Dans la bibliothèque de la Bibliothérapeute : "Une année dans la vie de Johnsey Cunliffe"

October 25, 2017

Un roman de Donal Ryan, traduit par Marina Boraso, aux éditions Albin Michel

Dans ce village irlandais, quand on parle de de Johnsey, on dit "l'attardé" ou "le gros lard". Lui-même se décrit comme "un pauvre idiot solitaire qui ne fait que décevoir les autres". Il a beau être simplet, ce jeune homme de 24 ans à peine, cela ne l'empêche pas de réfléchir sur lui-même et ses relations avec les autres. 

Sans aucun doute, c'est de son père qu'il s'est toujours senti le plus proche. Mais celui-ci est décédé d'un cancer l'an dernier, le laissant avec sa mère qui a désormais perdu le goût de vivre. 

Johnsey s'interroge sur le sens qu'il peut donner à sa vie maintenant qu'elle n'est plus rythmée par les activités qu'il partageait avec son père. 

 

"Cette noirceur qui le poursuit depuis des jours, ça ne peut plus durer. Est-il possible qu'une vie d'homme se réduise à cela -pleurer son père mort, se ronger les sangs pour une mère sur le déclin et craindre son ennemi de toujours, qui surgit tous les soirs de derrière ce fichu monument aux morts ?"

 

L'ennemi de toujours, c'est Eugene Penrose. Ce genre de pervers trouve toujours quelqu'un à humilier et cet idiot de Johnsey est une proie facile.  Les insultes, les bagarres, les moqueries sont quotidiennes. La victime ne se défend pas parce qu'elle n'en a pas les capacités. Johnsey sait ce qu'un autre ferait à sa place, comment un jeune homme normalement intelligent réagirait. Mais lui, il n'a pas la possibilité de réagir. 

 

À la mort de sa mère, Johnsey fait pour la première fois l'expérience de la solitude. Il perd son dernier rempart et cet abandon le laisse démuni. 

 

"La solitude est comme un drap qui recouvre le monde.
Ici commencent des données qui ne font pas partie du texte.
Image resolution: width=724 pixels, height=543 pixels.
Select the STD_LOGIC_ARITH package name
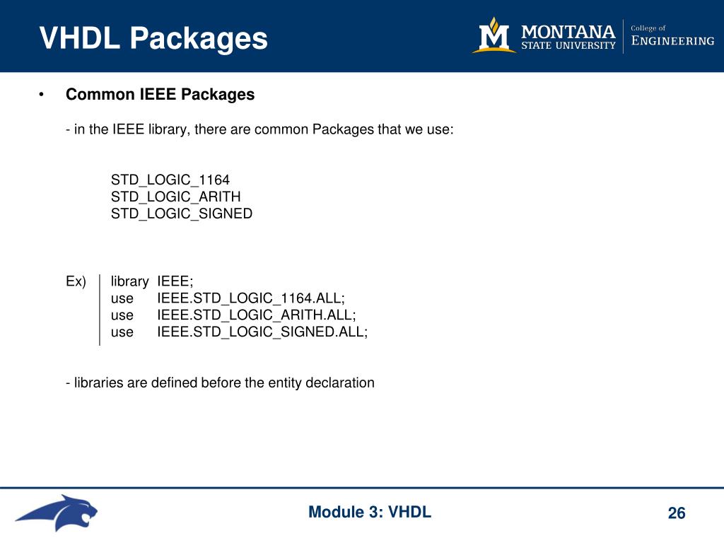tap(175, 197)
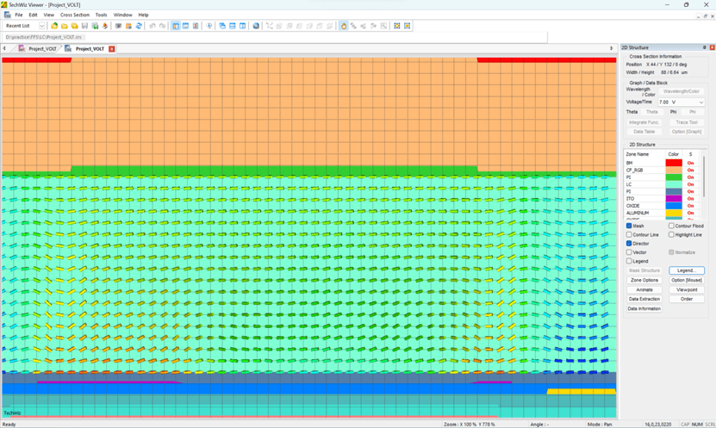716x428 pixels.
Task: Uncheck the Mesh checkbox
Action: (629, 226)
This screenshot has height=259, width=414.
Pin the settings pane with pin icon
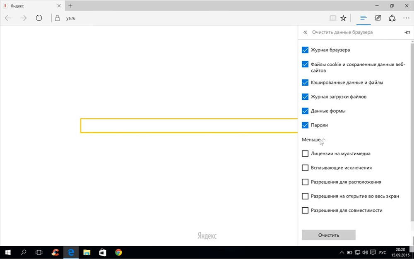[x=407, y=32]
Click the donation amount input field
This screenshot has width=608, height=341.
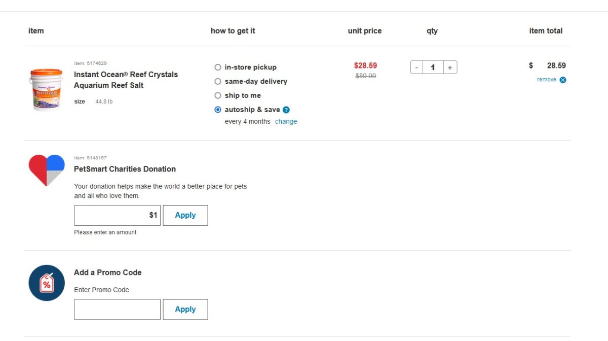[118, 215]
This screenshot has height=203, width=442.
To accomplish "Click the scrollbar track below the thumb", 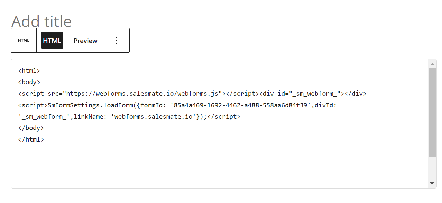I will 432,168.
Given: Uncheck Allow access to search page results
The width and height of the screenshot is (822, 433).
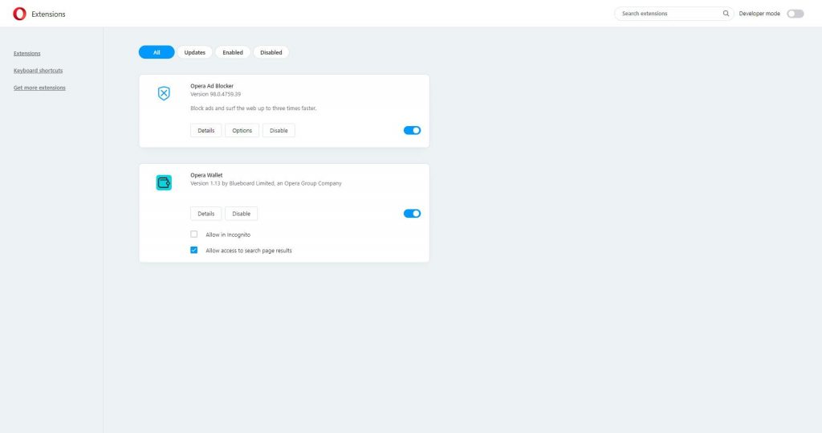Looking at the screenshot, I should pos(194,251).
Elle ruisselle dans la maison comme si les murs pleuraient, étouffe la façade telle une plante vénéneuse". 

 

Le personnage créé par Donal Ryan a pleinement conscience d'être un attardé. Il se méfie de ses déficiences et des difficultés qu'elles lui causent. 

 

"Tirer le meilleur parti de ce qu'on avait. Mais qu'est-ce qu'il a pour lui, Johnsey ? Une pauvre cervelle ramollie dans sa grosse caboche, qui rumine des idées noires sur cette vie de solitudequ'il déteste plus que tout". 

 

Être attardé ne l'empêche pas d'être observateur. Il voit bien que les autres accèdent à des plaisirs qui lui sont interdits : avoir un bon travail, se faire facilement des amis, séduire des filles...
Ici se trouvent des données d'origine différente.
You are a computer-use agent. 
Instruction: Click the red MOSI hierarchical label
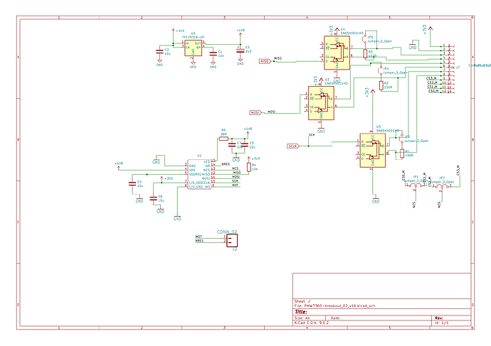pos(255,112)
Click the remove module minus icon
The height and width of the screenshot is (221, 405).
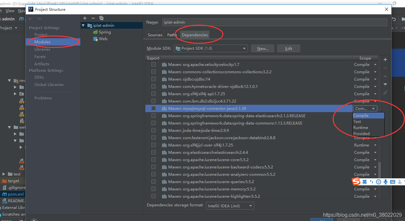(93, 18)
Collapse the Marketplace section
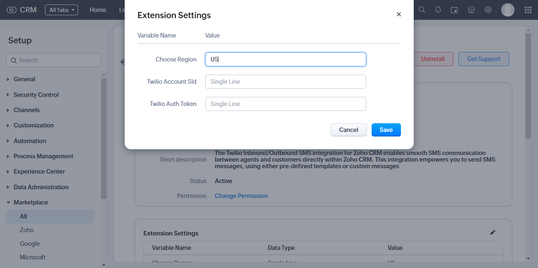 pyautogui.click(x=31, y=202)
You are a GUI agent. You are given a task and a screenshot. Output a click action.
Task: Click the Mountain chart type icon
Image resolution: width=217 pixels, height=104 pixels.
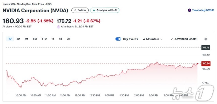coord(144,39)
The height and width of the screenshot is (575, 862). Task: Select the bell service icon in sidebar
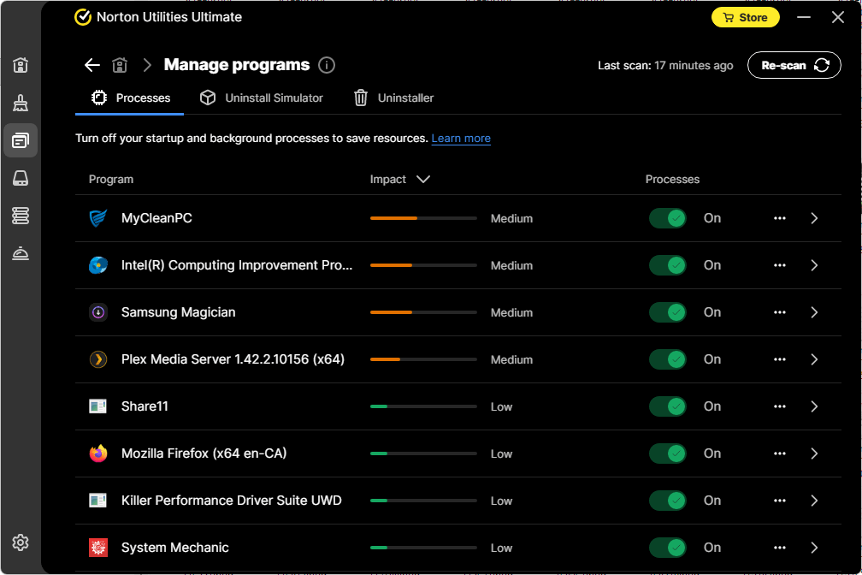coord(20,253)
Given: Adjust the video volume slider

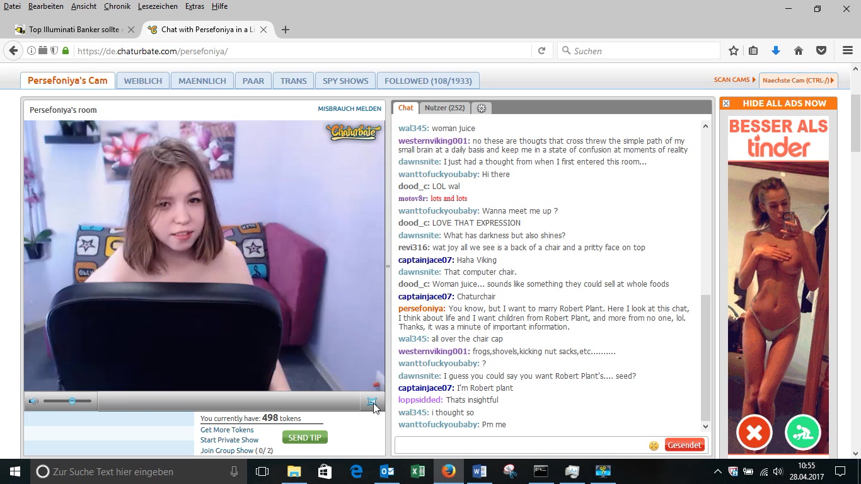Looking at the screenshot, I should 72,401.
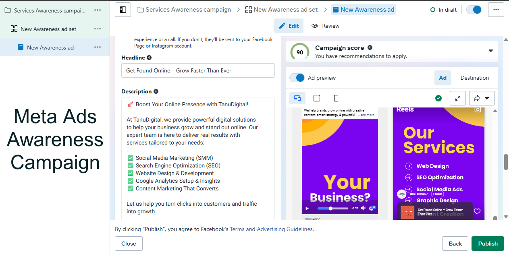This screenshot has width=509, height=254.
Task: Mute the video preview volume
Action: [x=363, y=208]
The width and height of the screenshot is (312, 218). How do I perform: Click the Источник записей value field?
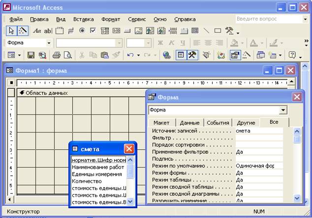coord(259,131)
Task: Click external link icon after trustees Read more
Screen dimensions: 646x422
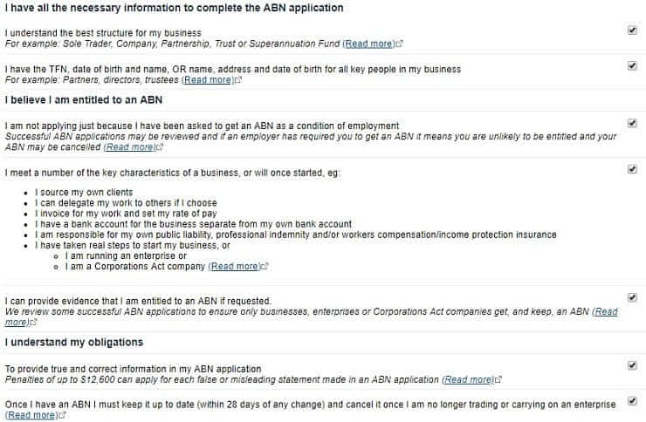Action: (238, 80)
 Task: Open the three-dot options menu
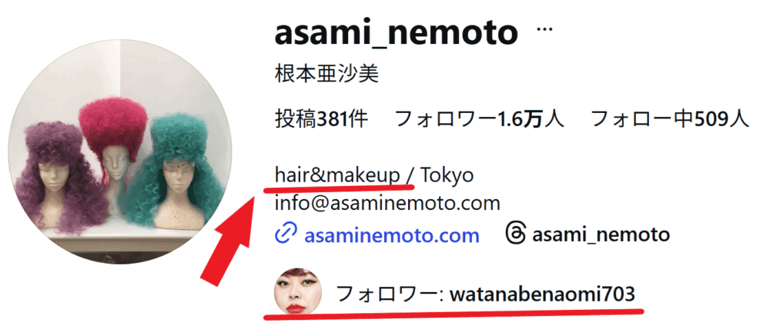(x=544, y=29)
Être attardé ne l'empêche pas de souffrir de sa condition et de s'interroger sur son existence. 

 

"Comment s'y prendre pour surmonter tout cela et accéder à un univers de bonheur, de raison et d'aisance ?"

 

S'il peut ressentir des émotions, les décrire et les interroger, ce jeune homme n'est pas assez intelligent pour déchiffrer le monde. Gérer les tracas administratifs, nouer des relations basées sur la sincérité et le respect... voilà des épreuves sont il ne peut sortir vainqueur. 

 

Et si, finalement la solitude n'était plus une détresse subie ? Si elle devenait l'ultime refuge ?

 

"Depuis quand la solitude n'est-elle pas une chose respectable ? Car il y a pourtant bien une forme de dignité là-dedans. Quand on est tout seul, on ne risque pas de se ridiculiser. S'il n'y a personne face à vous, on ne peut pas avoir l'air idiot". 

 

Ce roman, qui nous interroge sur le regard que nous portons sur les "idiots" et autres "gros balourds", s'adresse à tous les lecteurs curieux d'aller à la rencontre des autres.